La richiesta di accedere alle chat, alle conversazioni telefoniche scritte, di Andrea Delmastro, l’ex sottosegretario alla Giustizia, di Fratelli d’Italia, finito da tempo nell’occhio del ciclone per una partecipazione societaria in un’attività commerciale “chacchierata”.
C’è infatti un nuovo sviluppo nell’inchiesta ribattezzata “Bisteccheria d’Italia”, il filone coordinato dalla Direzione distrettuale antimafia di Roma che punta a ricostruire presunti rapporti economici e finanziari riconducibili all’area del clan Senese nel tessuto imprenditoriale della Capitale.
Fari puntati sulle chat dell’ex sottosegretario, la richiesta della Procura
La Procura di Roma ha infatti chiesto alla Giunta per le autorizzazioni della Camera di poter acquisire integralmente le comunicazioni intercorse tra Mauro Caroccia — condannato in via definitiva per intestazione fittizia di beni aggravata dal metodo mafioso — e il deputato di FdI Andrea Delmastro Delle Vedove, appunto ex sottosegretario alla Giustizia e tra i “fedelissimi” della premier Giorgia Meloni.

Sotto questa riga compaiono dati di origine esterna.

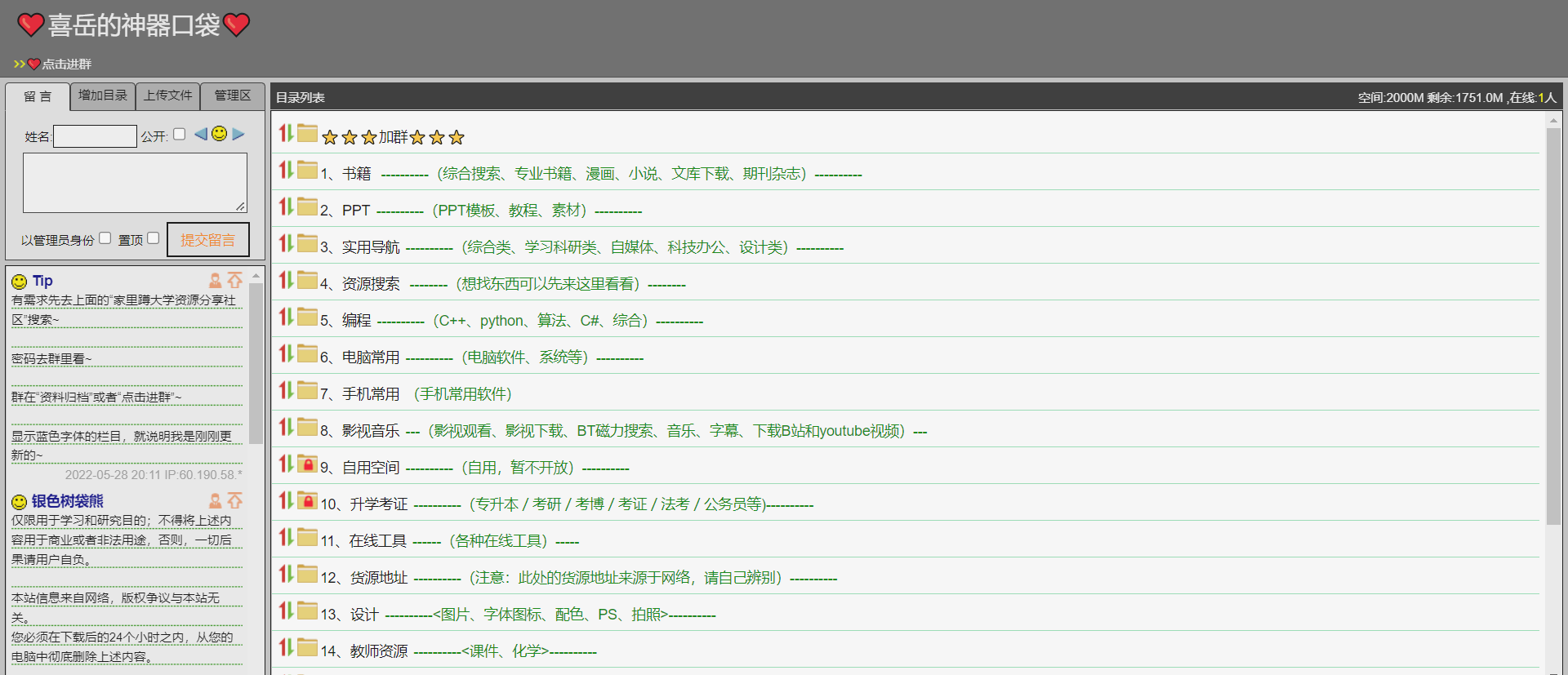Click the smiley emoji icon in message form

coord(219,134)
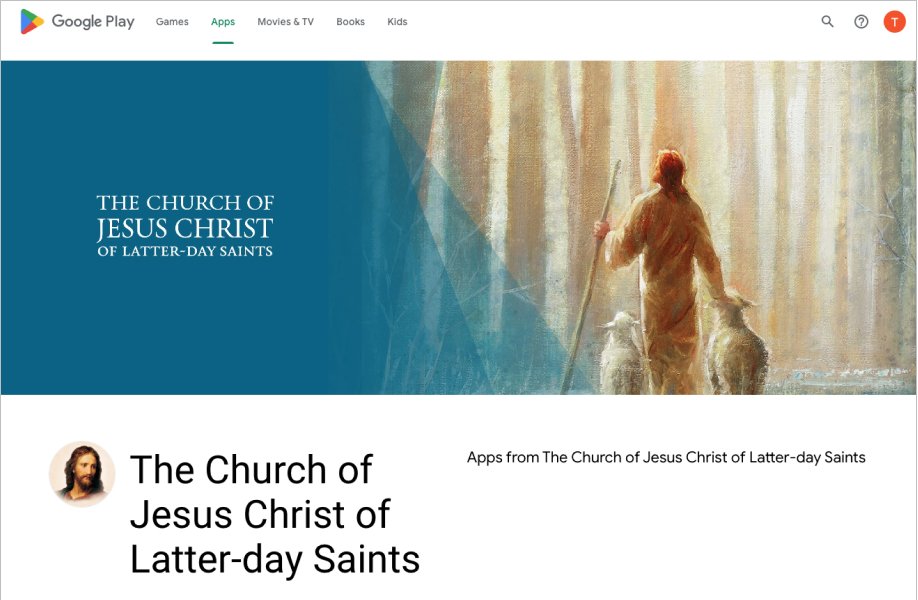
Task: Open the Books tab
Action: 351,22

La richiesta arriva dopo il sequestro del cellulare di Caroccia disposto dagli investigatori nelle scorse settimane.
Dall’analisi del dispositivo sarebbe emersa la necessità di approfondire anche le conversazioni con il parlamentare piemontese, che al momento non risulta indagato.
Una vicenda intricata, dove si indirizzano le indagini
Al centro degli accertamenti c’è la società “Le Cinque Forchette srl”, titolare del marchio “Bisteccheria d’Italia”, locale di via Tuscolana nel quale Delmastro aveva detenuto quote insieme a Miriam Caroccia, figlia dell’imprenditore.
Parallelamente all’attività della magistratura, resta aperto anche il fronte politico.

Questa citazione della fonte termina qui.